The device information acquisition module 32200 may instruct the performance of the event confirmation processing after the acquisition processing of device information to all management target devices is complete, or instruct the performance of the event confirmation processing each time the acquisition processing of device information to one management target device is complete.
The event analytical processing module 32400 refers to the event management table 33100, and repeats the processing in the loop to the events defined in the event management table 33100 until all events are “processed” (step 62010).
The event analytical processing module 32400 selects the event of the highest importance among the unprocessed events; that is, the events in which the processing complete flag of the events defined in the event management table 33100 is “No” (step 62020).
When there are a plurality of events of the highest importance (step 62030: YES), the event analytical processing module 32400 performs the processing of step 62040. When there is only one event of the highest importance (step 62030: NO), the event analytical processing module 32400 performs the processing of step 62050.

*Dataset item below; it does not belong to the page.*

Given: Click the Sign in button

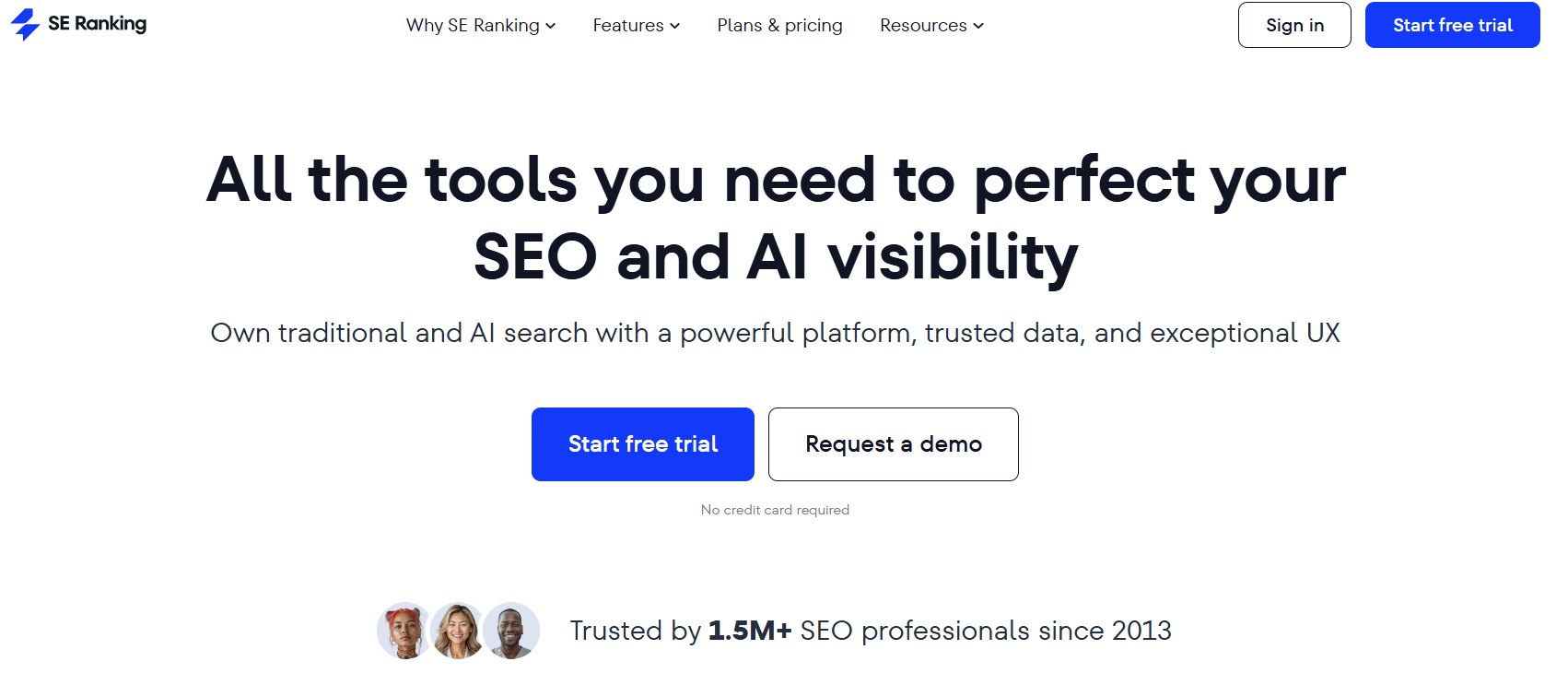Looking at the screenshot, I should [x=1293, y=25].
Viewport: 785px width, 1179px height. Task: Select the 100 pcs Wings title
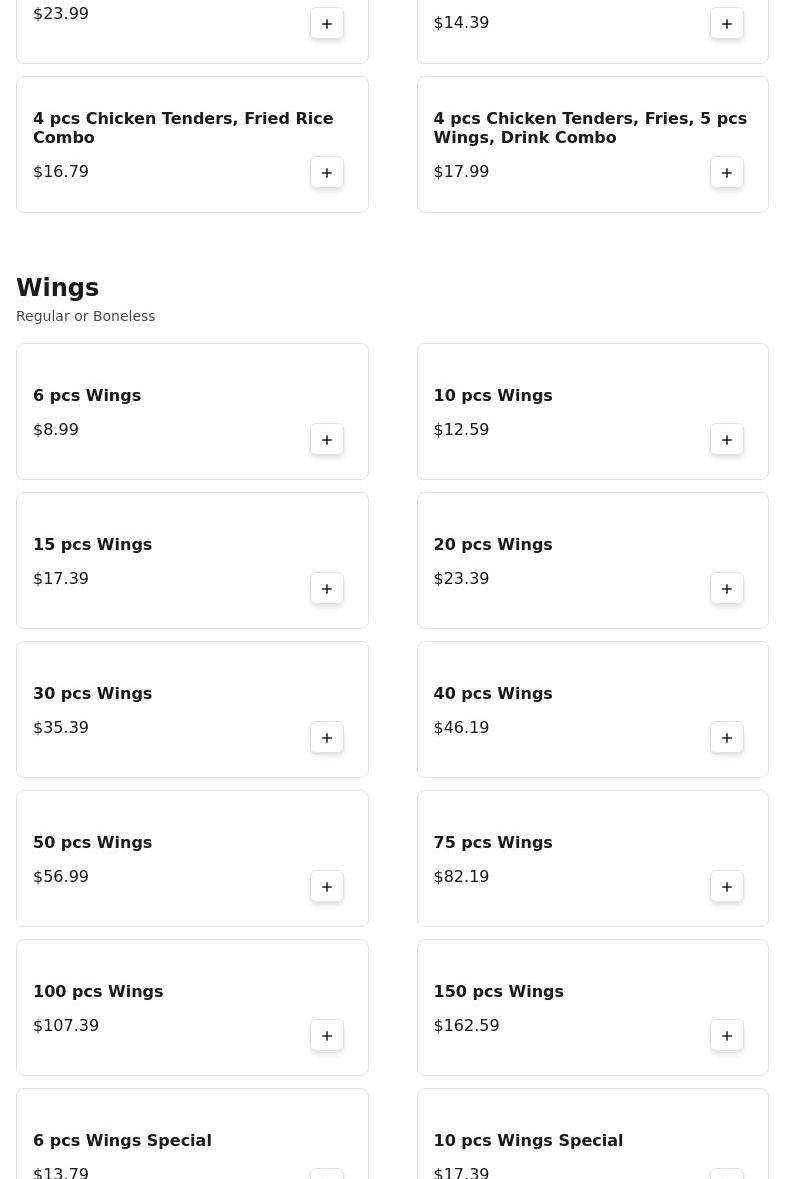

The event analytical processing module 32400 selects the event with the oldest occurrence time among the plurality of events of the highest priority selected in step 62020 (step 62040).
The event analytical processing module 32400 changes the processing complete flag of the selected event to “Yes” (step 62050).
The event analytical processing module 32400 instructs the event propagation model expansion module 32500 to designate that event and perform the event propagation model on-demand expansion processing shown in
The event analytical processing module 32400 writes the event occurrence time in the rule memory 33300, and recalculates the certainty factory of the related conclusive event (step 62070).
The processing of confirming the event to be performed by the event analytical processing module 32400 was described above.
When there are a plurality of events in the event management table 33100, it is also possible to instruct the event propagation model expansion module to simultaneously perform the event propagation model on-demand expansion processing regarding the plurality of events.
The event propagation model expansion module 32500 refers to the expansion target event propagation model management table 33600, and acquires a list of the event propagation models corresponding to the event (that is, one of the unprocessed events) designated upon the launch of the processing (step 63010).
The event propagation model expansion module 32500 repeats the processing of steps 63030 to 63090 to the acquired event propagation model (step 63020). When no event is registered in the expansion target event propagation model management table 33600, the following processing is not performed, and the event propagation model on-demand expansion processing is ended.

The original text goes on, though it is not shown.